TASK DESCRIPTION:
Please copy the data below word for word, leaving out the pictures.
:: RECORDS TO PROCESS
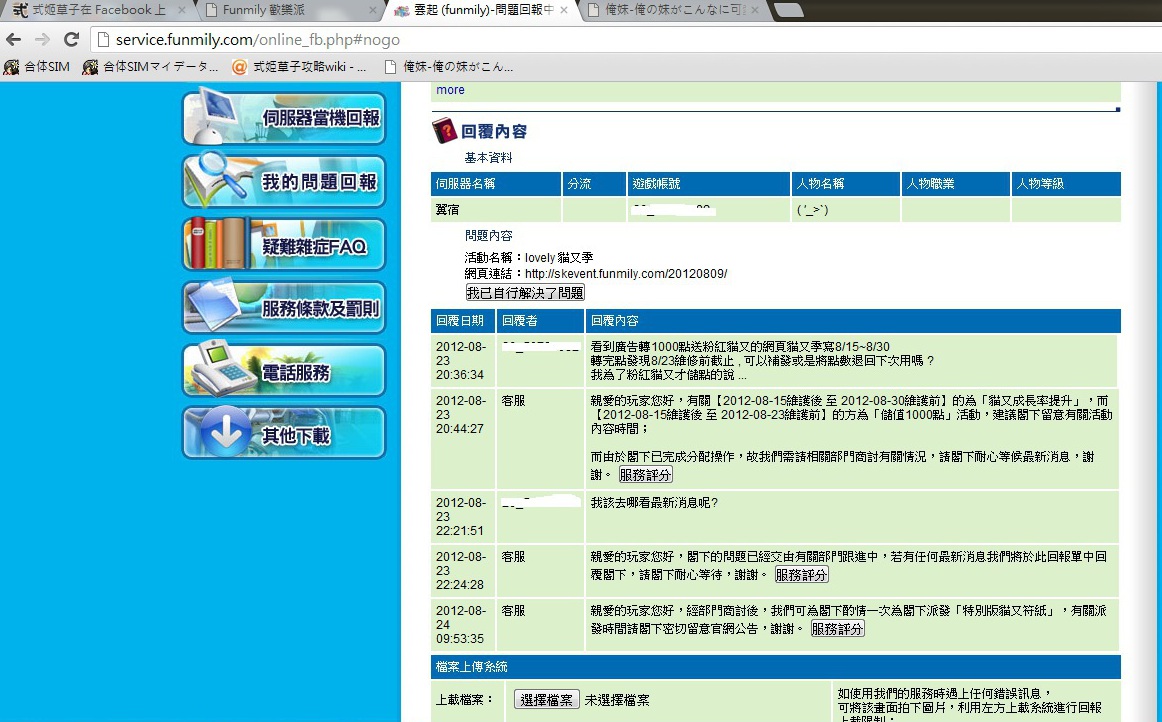Click the address bar URL field
Screen dimensions: 1162x722
[600, 40]
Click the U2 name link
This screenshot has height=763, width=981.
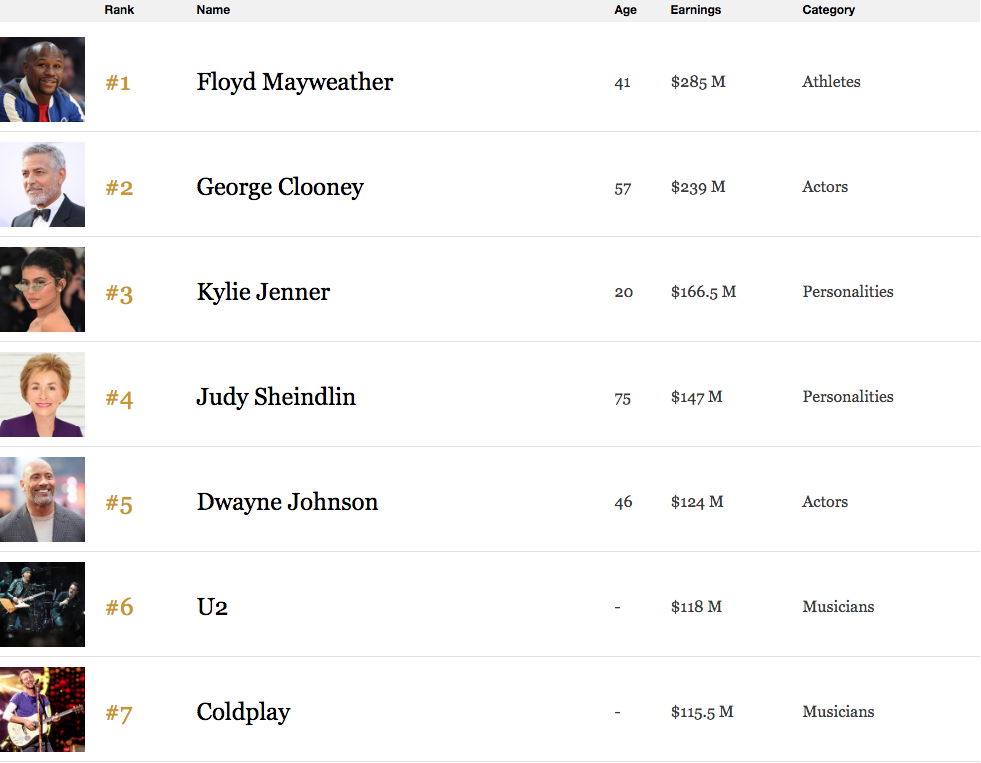click(x=212, y=607)
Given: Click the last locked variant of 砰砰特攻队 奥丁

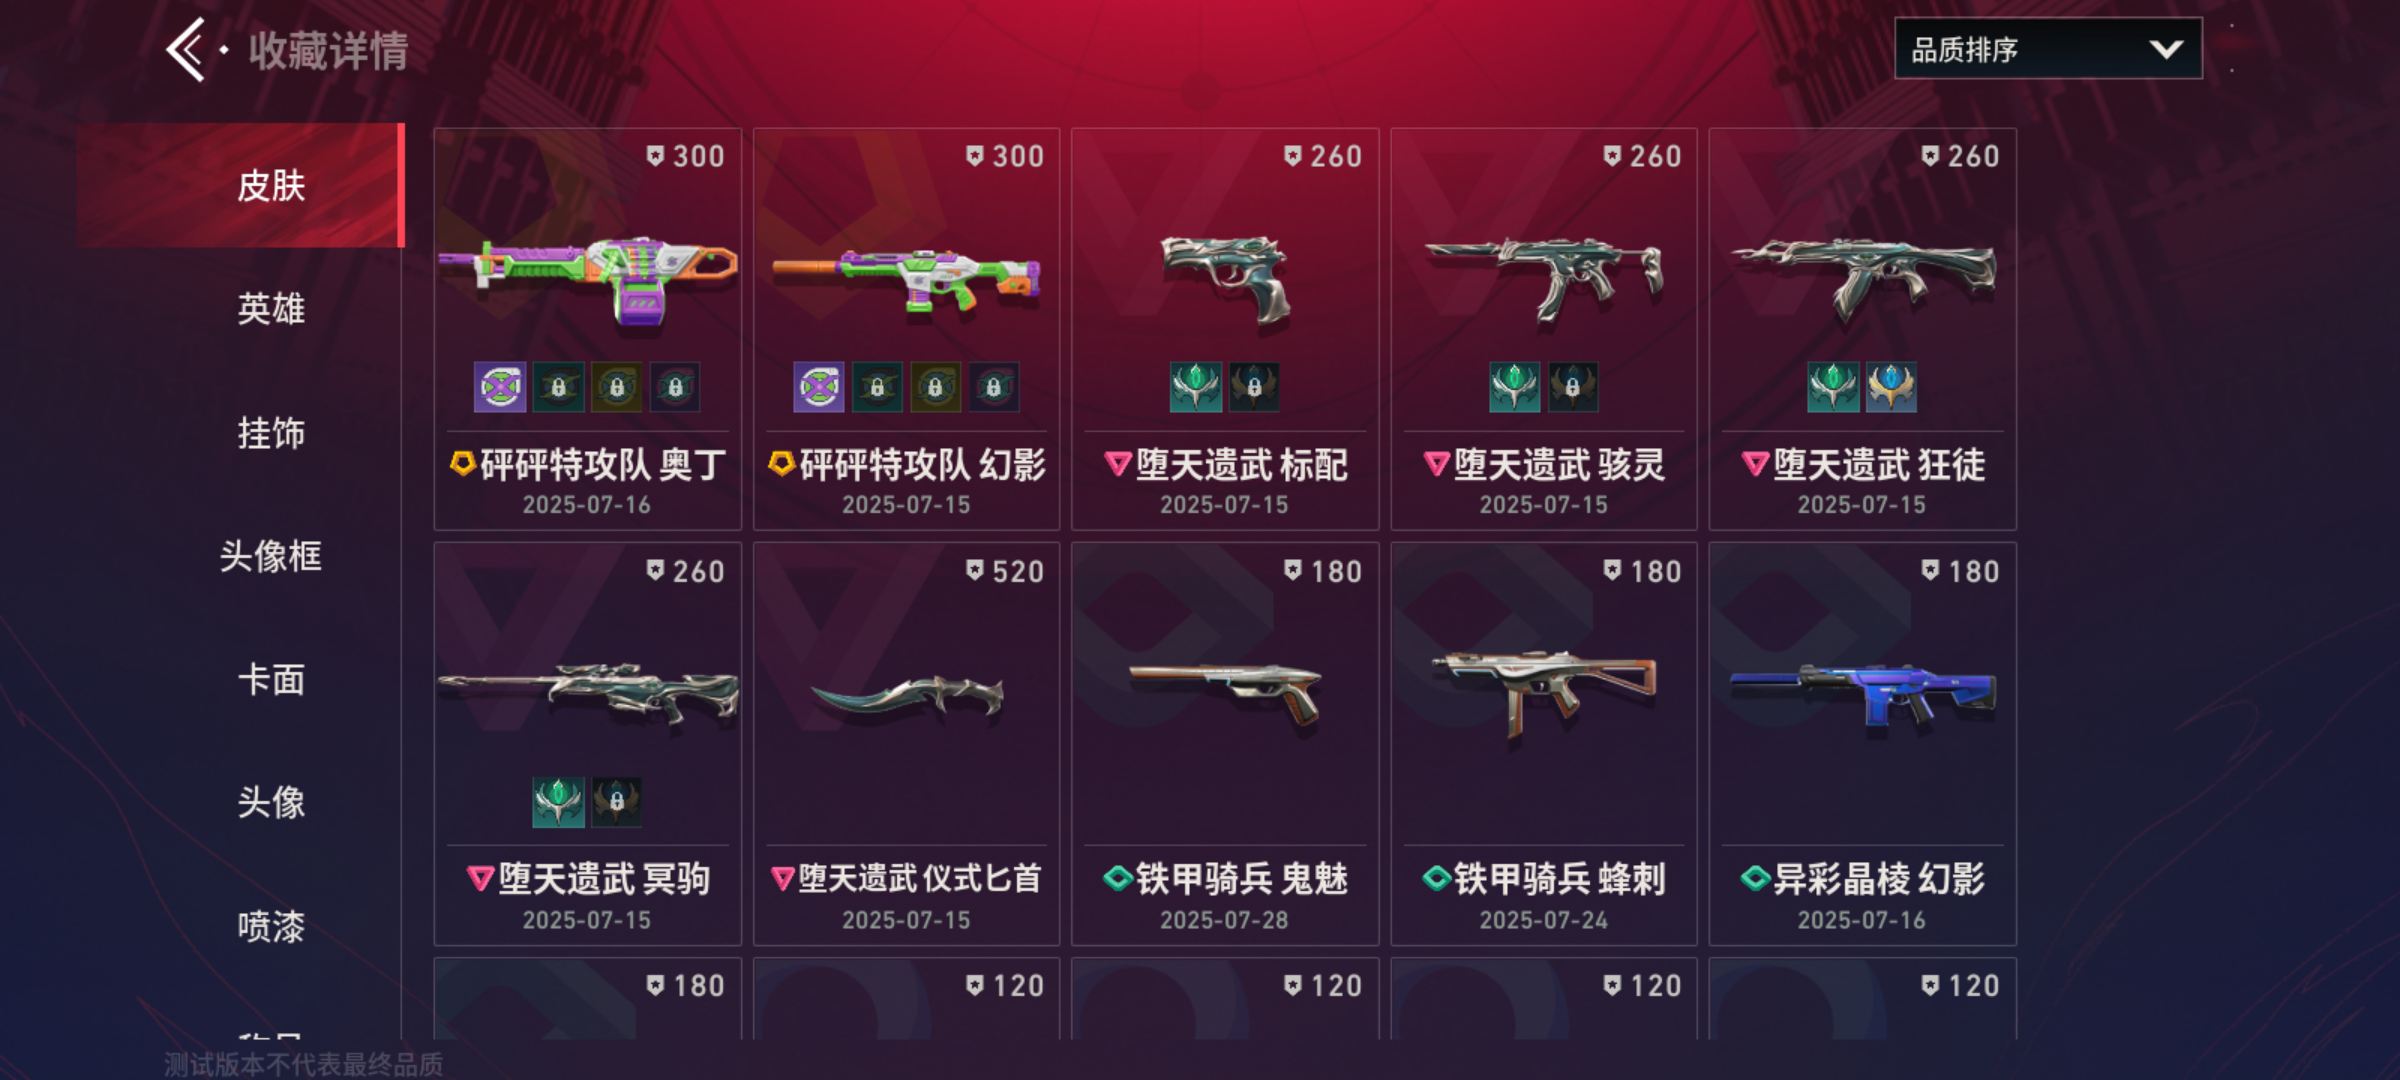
::::
EXPECTED OUTPUT:
Click the address bar URL field
Screen dimensions: 1162x722
[600, 40]
Click the U2 name link
This screenshot has height=763, width=981.
click(x=212, y=607)
Given: Click the last locked variant of 砰砰特攻队 奥丁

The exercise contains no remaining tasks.